I’m trying to update my package, ClimateDataIO, for Julia 0.7 and beyond but because of a problem with some function down the chain in ZipFile/CSV/etc. I’ve had to switch to a shell command to unzip the file that I want. The following command works perfectly in the command line bug none of the many forms I’ve tried work in the REPL.
You are probably looking for pipeline. From the docs (?pipeline in the REPL):
pipeline(from, to, ...)
Create a pipeline from a data source to a destination. The source and
destination can be commands, I/O streams, strings, or results of other
pipeline calls. At least one argument must be a command. Strings
refer to filenames. When called with more than two arguments, they
are chained together from left to right. For example, pipeline(a,b,c)
is equivalent to pipeline(pipeline(a,b),c). This provides a more
concise way to specify multi-stage pipelines.
Examples:
run(pipeline(`ls`, `grep xyz`))
run(pipeline(`ls`, "out.txt"))
run(pipeline("out.txt", `grep xyz`))
I tried that as well but without any success. It complains about the file not existing even though doing it in the shell works. In this case it complains about “No such file or directory”.
julia> run(pipeline("/home/user/.julia/packages/ClimateDataIO/XleN/test/2016-12-11T203000_AIU-1359.ghg 2016-12-11T203000_AIU-1359.data >/tmp/2016-12-11T203000_AIU-1359.data",`unzip -p`))
ERROR: IOError: open: no such file or directory (ENOENT)
Stacktrace:
[1] uv_error at ./libuv.jl:85 [inlined]
[2] open(::String, ::UInt8, ::UInt16) at ./filesystem.jl:81
[3] setup_stdio(::Base.FileRedirect, ::Bool) at ./process.jl:472
[4] setup_stdio(::getfield(Base, Symbol("##499#500")){Cmd}, ::Tuple{Base.FileRedirect,RawFD,RawFD}) at ./process.jl:487
[5] #_spawn#498(::Nothing, ::Function, ::Cmd, ::Tuple{Base.FileRedirect,RawFD,RawFD}) at ./process.jl:511
[6] (::getfield(Base, Symbol("#kw##_spawn")))(::NamedTuple{(:chain,),Tuple{Nothing}}, ::typeof(Base._spawn), ::Cmd, ::Tuple{Base.FileRedirect,RawFD,RawFD}) at ./none:0
[7] #_spawn#495(::Nothing, ::Function, ::Base.CmdRedirect, ::Tuple{RawFD,RawFD,RawFD}) at ./process.jl:401
[8] _spawn at ./process.jl:401 [inlined]
[9] #run#509(::Bool, ::Function, ::Base.CmdRedirect) at ./process.jl:669
[10] run(::Base.CmdRedirect) at ./process.jl:668
[11] top-level scope at none:0
Even if I create the file, touch("/tmp/2016-12-11T203000_AIU-1359.data"), it gives the same error when I execute the run command.
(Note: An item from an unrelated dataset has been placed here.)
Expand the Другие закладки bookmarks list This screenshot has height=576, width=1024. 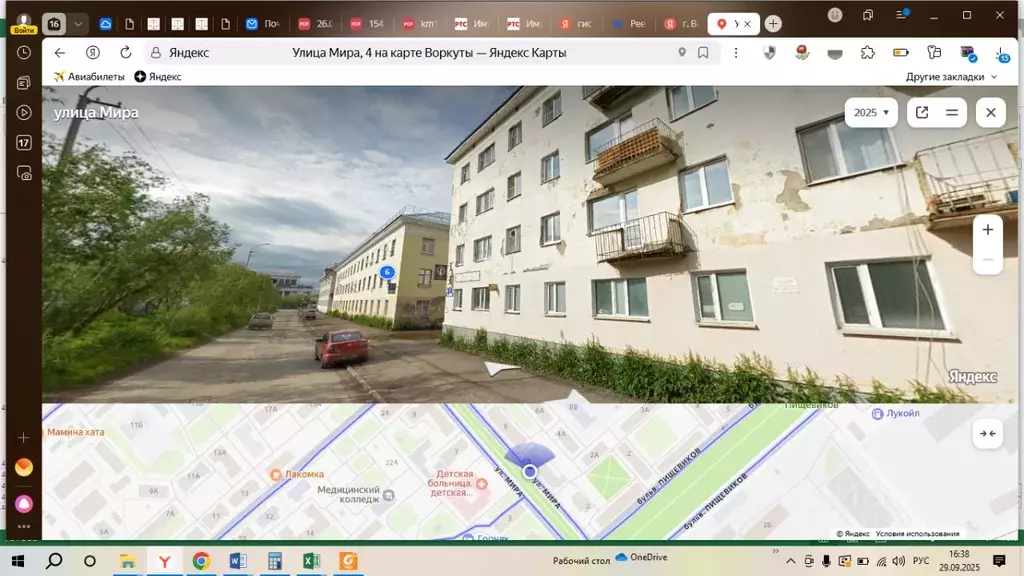[943, 76]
Can you tell us more about your situation? I cannot reproduce, i.e. read(`unzip -p '/path/to/file/foo.zip'`, String) works perfectly for me.
On the other hand, read(`unzip -p '/path/to/file/foo.zip /path/to/second/file/foo2.zip'`, String) gives the same ERROR: failed process: Process(`unzip -p '/path/to/file/foo.zip /path/to/second/file/foo2.zip'`, ProcessExited(9)) [9]
So I’d guess that unzip -p does not like multiple files as input (and your command hat multiple input files if I read correctly). Can’t you just read one after the other?
Edit: ok, my suggestions where not helpful. preserved below.
I’d use e.g.
If you open a command with "r+", then you can also write to f.in and close it, in order to interact with your command (relevant if you want to pass things into your command’s stdin). Be warned: writes to pipes are by default unbuffered. This is abysmally slow for some workloads (every single write gives a bunch of syscalls; check strace to see whether you need buffering tricks).
Yup, long before my first post along with numerous iterations and combinations of run, read, and pipeline. The last iteration did work so thanks for getting me to try it yet again. I really could have sworn that I had tried this combination.